Opponents in the ongoing fight to construct a new youth detention facility planned for the Central District joined in verbal combat, spitting state laws instead of protest anthems, dressed not in the uniforms of resistance but those of “Office Space.”
The Washington State Court of Appeals in Tacoma heard an oral argument July 13 in a near-empty courthouse over a deceptively simple set of questions: Did King County voters know when they approved the levy for the Children and Family Justice Center in 2012 the amount and duration of the levy, or has King County been improperly overcharging its citizens since 2014?
Five years ago, a minority of King County voters went to the ballot box and voted to approve a levy to replace the Children and Family Justice Center, “which serves the justice needs of children and families.” The recursive definition skated around the substance of the project, opponents say, which is a jail for young people and some courtrooms to try their cases.
Many community members felt they had been tricked into voting for something opposed to their ideals.
The proposed youth detention facility would replace the existing building at 12th Avenue and Alder Street in Seattle’s Central District. Voters passed a property tax in 2012 to pay for the $210 million project.
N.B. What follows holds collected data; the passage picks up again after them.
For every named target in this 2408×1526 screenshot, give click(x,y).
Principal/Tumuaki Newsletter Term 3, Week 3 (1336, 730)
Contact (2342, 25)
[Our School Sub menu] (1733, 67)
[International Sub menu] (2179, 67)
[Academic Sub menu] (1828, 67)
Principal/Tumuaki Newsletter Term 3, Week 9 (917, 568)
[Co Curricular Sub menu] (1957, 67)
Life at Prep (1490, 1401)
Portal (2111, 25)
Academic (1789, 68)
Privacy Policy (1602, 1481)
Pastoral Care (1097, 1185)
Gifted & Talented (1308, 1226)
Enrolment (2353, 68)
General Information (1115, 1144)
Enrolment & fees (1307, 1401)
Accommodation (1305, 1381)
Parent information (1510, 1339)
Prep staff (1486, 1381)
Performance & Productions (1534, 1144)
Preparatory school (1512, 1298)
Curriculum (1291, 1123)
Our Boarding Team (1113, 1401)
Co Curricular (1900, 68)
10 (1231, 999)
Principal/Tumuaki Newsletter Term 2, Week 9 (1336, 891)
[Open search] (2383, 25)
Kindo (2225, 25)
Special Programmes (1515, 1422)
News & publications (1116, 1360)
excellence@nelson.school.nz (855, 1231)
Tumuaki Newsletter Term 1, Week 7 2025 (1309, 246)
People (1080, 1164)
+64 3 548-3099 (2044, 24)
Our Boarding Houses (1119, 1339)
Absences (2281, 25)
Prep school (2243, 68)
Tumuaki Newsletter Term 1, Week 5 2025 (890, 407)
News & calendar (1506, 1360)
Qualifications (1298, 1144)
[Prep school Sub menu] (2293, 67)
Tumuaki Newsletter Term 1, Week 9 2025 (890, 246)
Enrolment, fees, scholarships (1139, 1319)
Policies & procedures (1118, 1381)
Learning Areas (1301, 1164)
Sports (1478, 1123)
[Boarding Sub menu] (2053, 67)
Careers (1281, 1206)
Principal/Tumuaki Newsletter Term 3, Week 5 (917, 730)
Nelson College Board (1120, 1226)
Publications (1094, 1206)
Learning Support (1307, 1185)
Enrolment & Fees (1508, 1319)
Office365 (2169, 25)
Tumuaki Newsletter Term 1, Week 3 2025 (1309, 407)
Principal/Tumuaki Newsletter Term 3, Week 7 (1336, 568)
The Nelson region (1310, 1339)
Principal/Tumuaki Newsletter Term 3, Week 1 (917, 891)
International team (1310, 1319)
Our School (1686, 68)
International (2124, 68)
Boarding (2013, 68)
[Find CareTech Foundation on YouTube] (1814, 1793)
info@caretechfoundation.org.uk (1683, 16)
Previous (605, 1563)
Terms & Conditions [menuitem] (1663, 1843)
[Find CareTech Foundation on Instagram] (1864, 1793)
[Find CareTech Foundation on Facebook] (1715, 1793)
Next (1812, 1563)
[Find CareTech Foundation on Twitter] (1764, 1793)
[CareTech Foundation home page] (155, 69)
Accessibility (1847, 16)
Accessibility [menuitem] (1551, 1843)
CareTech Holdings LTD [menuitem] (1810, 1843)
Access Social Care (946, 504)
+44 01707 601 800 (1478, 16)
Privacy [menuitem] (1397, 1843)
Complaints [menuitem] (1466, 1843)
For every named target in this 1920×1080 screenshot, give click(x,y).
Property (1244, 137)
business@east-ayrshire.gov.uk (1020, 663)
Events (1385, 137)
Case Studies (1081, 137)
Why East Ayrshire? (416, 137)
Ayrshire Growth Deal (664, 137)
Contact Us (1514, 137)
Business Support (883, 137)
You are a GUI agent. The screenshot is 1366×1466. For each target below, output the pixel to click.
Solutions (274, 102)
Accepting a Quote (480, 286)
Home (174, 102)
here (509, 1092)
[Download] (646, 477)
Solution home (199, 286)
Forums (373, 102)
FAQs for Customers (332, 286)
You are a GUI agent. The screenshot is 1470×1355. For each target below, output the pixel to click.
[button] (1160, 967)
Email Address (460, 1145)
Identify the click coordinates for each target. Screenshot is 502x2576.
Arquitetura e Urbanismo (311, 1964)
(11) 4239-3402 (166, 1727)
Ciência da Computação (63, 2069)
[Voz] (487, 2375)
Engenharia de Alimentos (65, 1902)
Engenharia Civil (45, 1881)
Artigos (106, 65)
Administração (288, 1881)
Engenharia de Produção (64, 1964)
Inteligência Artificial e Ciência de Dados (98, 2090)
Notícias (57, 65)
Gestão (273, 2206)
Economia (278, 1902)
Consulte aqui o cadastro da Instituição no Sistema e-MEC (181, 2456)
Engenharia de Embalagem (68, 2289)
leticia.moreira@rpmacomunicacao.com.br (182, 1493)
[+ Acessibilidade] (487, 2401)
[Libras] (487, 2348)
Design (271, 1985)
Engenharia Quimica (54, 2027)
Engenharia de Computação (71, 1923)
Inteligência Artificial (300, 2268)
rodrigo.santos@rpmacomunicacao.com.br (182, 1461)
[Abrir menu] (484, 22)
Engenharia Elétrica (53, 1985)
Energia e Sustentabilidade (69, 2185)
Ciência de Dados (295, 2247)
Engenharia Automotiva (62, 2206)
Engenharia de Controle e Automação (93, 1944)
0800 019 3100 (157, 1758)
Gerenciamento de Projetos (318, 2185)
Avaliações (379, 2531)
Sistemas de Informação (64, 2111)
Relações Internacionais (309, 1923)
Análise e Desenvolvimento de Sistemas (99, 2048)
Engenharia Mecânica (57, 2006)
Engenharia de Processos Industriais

The project has come under fire from opponents who point out that the facility disproportionately jails children of color and would be built in a neighborhood that is historically diverse, but rapidly gentrifying.
Previous arguments hinged on that alleged inaccuracy in the ballot language, but the group Ending the Prison Industrial Complex’s (EPIC) position in the appeals court took a technical twist: Lawyers argued that the language about property tax increases does not allow the county to collect the full amount it anticipated.
The ballot language for 2012’s Proposition 1 says that it will increase property taxes by 7 cents per $1,000 of assessed value in 2013. It goes on to say that increases over the next eight years will be determined by Washington state law, which caps increases in property taxes at 1 percent plus an increase for new construction.
The argument, put forward by Knoll Lowney, the attorney representing EPIC, is that the 7-cent increase applied only to 2013 and not future years. The levies in subsequent years should have dropped back down to levels calculated as though 2013 had been a normal year.
Instead, the county continued to charge as though the 7-cent lift had been approved for all nine years of the levy, plus the normal 1 percent and new construction increase, the county’s stated intent.
The correct language was present in the original ordinance approved by King County Council when it put the measure on the ballot in the first place, Lowney said.
“It was removed in the actual ballot title,” Lowney said.
That would mean that, by Lowney’s reasoning, the moment that King County began collecting the higher rate, rather than letting the 7-cent bump expire and have the 2014 levy return to the lower amount, it was breaking the law.
If the appeals court judges agree with this interpretation, it means that King County has been improperly charging excessive property taxes for the past three years, and could have the effect of severely reducing funds available for the construction of the youth jail.
On the defense was Deputy Prosecuting Attorney Thomas Kuffel. He offered a two-prong rebuttal to Lowney’s claims, first saying that a logical reading of the ballot language would lead a voter to conclude that the 7-cent bump was in place all nine years, and that EPIC’s time to argue ballot language had long passed.
“There are two ways to read the ballot title in this case, but only one that makes sense,” Kuffel told the three judges. “And it’s not the appellants.’ ”
The other interpretation “doesn’t make sense” because King County does not have to go to voters for the 1 percent plus new construction bump that’s already built into property taxes in the state, Kuffel said.
Why would the county put a measure on the ballot that it already had the authority to enact?
That refrain, “it doesn’t make sense,” was used a couple times before Judge Bradley Maxa interjected.
“If it doesn’t make sense, that doesn’t mean you win,” Maxa said. “You lose.” Kuffel also argued that EPIC, and the 60 organizations that signed on in support of its cause, were late to the party. A challenge to ballot language long before it gets to the ballot and certainly less than the five years since the measure passed.
“It’s convenient because it absolves them of the responsibility to monitor this process,” Kuffel said.
“My clients were mostly in high school at that time,” Lowney said in his rebuttal.
It could be months before the judges come down with a final decision on the matter.
So far the EPIC team has not had much success in court. The first lawsuit was filed at the beginning of 2016, also in Pierce County, but was ultimately dismissed.
They appealed when the Seattle Department of Construction and Inspections (SDCI) approved a master use permit — needed for construction of the courthouses and youth detention center — but the hearing examiner dismissed it saying that the Seattle City Council had not specified the matter as something that could be appealed at all.
Councilmembers Mike O’Brien and Kshama Sawant brought forward an ordinance to remedy that, which ultimately passed, but the retroactive fix didn’t impress judges in King County when epic appealed the hearing examiner’s decision.
In the meantime, the project to build new courtrooms and a youth detention facility at the existing site is already under way. SDCI approved a demolition permit for the site, and abandoned buildings on the premises are being demolished.